* DIRECTIONS FOR THIS TASK *
Take each line from the material below that includes the string "will" and copy it.

* PROVIDED RECORDS *
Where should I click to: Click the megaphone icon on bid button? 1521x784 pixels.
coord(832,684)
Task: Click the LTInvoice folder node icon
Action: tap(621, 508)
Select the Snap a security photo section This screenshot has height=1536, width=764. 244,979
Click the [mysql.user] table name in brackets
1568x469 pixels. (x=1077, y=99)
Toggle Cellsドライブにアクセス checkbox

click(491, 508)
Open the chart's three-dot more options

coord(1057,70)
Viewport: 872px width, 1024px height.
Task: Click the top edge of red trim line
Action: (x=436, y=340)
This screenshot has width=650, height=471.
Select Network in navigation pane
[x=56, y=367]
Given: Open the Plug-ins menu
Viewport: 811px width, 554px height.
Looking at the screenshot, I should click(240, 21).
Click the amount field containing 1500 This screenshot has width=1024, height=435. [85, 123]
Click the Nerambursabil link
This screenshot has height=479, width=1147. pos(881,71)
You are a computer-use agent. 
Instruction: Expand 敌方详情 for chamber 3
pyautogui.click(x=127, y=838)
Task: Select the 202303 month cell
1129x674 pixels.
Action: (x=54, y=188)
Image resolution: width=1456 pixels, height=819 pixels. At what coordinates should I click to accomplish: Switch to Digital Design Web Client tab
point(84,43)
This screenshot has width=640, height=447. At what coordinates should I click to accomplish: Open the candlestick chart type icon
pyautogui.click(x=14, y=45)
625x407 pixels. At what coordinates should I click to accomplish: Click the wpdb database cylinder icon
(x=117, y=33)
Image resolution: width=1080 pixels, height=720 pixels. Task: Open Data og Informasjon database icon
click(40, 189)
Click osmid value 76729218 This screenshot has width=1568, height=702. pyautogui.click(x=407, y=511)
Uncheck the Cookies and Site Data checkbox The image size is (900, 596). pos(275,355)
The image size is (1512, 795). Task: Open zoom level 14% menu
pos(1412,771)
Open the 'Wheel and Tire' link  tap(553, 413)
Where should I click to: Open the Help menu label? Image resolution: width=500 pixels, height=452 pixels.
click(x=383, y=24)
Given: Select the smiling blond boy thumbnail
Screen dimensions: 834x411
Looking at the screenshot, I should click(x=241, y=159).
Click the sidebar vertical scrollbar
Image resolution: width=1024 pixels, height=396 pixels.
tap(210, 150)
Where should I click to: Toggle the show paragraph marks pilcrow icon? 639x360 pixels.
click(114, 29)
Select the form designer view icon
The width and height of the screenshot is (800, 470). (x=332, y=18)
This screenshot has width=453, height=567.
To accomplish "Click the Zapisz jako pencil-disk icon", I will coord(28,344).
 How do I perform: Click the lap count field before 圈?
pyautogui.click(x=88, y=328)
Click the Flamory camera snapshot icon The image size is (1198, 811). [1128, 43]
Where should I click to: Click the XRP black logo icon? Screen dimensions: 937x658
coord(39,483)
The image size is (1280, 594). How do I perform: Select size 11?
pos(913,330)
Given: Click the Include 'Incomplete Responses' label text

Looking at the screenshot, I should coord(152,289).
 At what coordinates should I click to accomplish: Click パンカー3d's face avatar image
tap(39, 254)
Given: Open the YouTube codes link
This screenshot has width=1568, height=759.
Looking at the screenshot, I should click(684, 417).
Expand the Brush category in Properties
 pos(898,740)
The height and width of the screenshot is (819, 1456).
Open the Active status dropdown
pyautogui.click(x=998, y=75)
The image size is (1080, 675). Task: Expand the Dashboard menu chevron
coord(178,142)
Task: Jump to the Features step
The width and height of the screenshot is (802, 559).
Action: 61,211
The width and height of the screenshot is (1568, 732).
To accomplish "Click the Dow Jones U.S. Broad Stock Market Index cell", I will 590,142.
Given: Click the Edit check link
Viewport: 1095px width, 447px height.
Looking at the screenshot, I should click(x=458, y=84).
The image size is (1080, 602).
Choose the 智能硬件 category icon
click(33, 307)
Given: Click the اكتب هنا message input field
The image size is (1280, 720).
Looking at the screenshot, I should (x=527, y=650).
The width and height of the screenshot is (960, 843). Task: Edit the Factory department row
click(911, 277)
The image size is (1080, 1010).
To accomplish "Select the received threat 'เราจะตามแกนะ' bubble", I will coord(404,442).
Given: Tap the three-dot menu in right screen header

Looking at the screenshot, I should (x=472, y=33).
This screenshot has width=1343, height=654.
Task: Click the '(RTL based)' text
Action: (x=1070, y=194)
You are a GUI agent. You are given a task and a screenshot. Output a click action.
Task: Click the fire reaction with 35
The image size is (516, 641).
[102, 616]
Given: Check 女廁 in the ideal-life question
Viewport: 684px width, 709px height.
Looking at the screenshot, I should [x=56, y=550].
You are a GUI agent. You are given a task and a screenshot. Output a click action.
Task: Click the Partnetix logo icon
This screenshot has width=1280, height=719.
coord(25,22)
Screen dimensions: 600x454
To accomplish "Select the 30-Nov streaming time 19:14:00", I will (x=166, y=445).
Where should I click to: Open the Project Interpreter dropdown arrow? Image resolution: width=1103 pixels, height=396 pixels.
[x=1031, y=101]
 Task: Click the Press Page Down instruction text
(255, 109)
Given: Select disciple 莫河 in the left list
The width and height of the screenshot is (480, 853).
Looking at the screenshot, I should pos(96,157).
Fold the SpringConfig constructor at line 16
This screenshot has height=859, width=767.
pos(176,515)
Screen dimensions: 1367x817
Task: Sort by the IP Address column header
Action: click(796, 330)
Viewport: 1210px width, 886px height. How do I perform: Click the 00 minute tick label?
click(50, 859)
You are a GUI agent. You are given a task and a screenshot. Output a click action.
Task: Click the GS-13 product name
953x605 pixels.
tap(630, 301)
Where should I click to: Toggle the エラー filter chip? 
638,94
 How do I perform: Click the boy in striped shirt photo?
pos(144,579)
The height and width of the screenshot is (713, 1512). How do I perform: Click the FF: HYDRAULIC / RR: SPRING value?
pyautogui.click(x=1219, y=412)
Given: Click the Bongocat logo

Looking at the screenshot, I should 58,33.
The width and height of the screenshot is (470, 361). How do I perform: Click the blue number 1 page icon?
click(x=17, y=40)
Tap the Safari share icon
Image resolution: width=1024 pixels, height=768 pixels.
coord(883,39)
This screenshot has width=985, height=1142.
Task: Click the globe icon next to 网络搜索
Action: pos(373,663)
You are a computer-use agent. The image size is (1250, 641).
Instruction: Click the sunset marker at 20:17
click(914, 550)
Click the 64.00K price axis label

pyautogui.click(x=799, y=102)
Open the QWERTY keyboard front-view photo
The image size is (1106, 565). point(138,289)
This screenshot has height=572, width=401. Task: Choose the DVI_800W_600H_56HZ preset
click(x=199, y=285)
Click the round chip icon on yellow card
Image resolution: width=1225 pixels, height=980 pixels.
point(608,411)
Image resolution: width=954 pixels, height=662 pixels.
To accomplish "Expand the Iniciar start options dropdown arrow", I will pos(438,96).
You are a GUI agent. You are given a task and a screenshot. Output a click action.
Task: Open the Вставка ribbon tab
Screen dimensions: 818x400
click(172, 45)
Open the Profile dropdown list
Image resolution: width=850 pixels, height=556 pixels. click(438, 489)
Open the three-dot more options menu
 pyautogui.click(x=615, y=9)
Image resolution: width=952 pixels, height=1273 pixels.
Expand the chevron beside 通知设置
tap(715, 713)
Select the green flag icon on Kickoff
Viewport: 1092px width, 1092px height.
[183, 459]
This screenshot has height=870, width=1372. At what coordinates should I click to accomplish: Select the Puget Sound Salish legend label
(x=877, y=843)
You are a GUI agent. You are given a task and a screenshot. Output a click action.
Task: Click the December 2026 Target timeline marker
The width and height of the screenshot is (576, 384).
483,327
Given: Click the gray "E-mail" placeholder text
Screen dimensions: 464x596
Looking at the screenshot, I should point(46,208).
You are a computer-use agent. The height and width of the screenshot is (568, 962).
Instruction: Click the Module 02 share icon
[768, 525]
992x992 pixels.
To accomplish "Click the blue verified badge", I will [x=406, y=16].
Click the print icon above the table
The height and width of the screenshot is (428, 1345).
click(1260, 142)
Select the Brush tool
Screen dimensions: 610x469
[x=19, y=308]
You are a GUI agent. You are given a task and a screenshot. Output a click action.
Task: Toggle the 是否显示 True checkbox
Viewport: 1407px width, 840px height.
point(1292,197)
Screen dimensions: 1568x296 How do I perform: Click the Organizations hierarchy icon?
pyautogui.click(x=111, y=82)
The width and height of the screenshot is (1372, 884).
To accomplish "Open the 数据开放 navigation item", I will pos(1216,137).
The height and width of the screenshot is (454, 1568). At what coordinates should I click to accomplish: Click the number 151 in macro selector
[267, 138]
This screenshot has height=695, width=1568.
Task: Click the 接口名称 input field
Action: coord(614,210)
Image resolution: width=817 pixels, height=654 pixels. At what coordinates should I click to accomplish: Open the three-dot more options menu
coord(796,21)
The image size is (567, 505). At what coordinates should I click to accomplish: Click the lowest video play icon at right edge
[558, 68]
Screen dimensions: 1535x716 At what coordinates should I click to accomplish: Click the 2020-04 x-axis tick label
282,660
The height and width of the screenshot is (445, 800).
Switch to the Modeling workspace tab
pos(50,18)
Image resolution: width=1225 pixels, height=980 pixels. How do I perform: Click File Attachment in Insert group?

* ANSWER *
To accomplish "Click the Zapisz jako pencil-disk icon", I will coord(28,344).
To accomplish "Click the Dow Jones U.S. Broad Stock Market Index cell", I will 590,142.
To accomplish "Select the received threat 'เราจะตามแกนะ' bubble", I will coord(404,442).
To accomplish "Select the 30-Nov streaming time 19:14:00", I will (x=166, y=445).
To accomplish "Expand the Iniciar start options dropdown arrow", I will pos(438,96).
To accomplish "Click the blue verified badge", I will [x=406, y=16].
To accomplish "Open the 数据开放 navigation item", I will pos(1216,137).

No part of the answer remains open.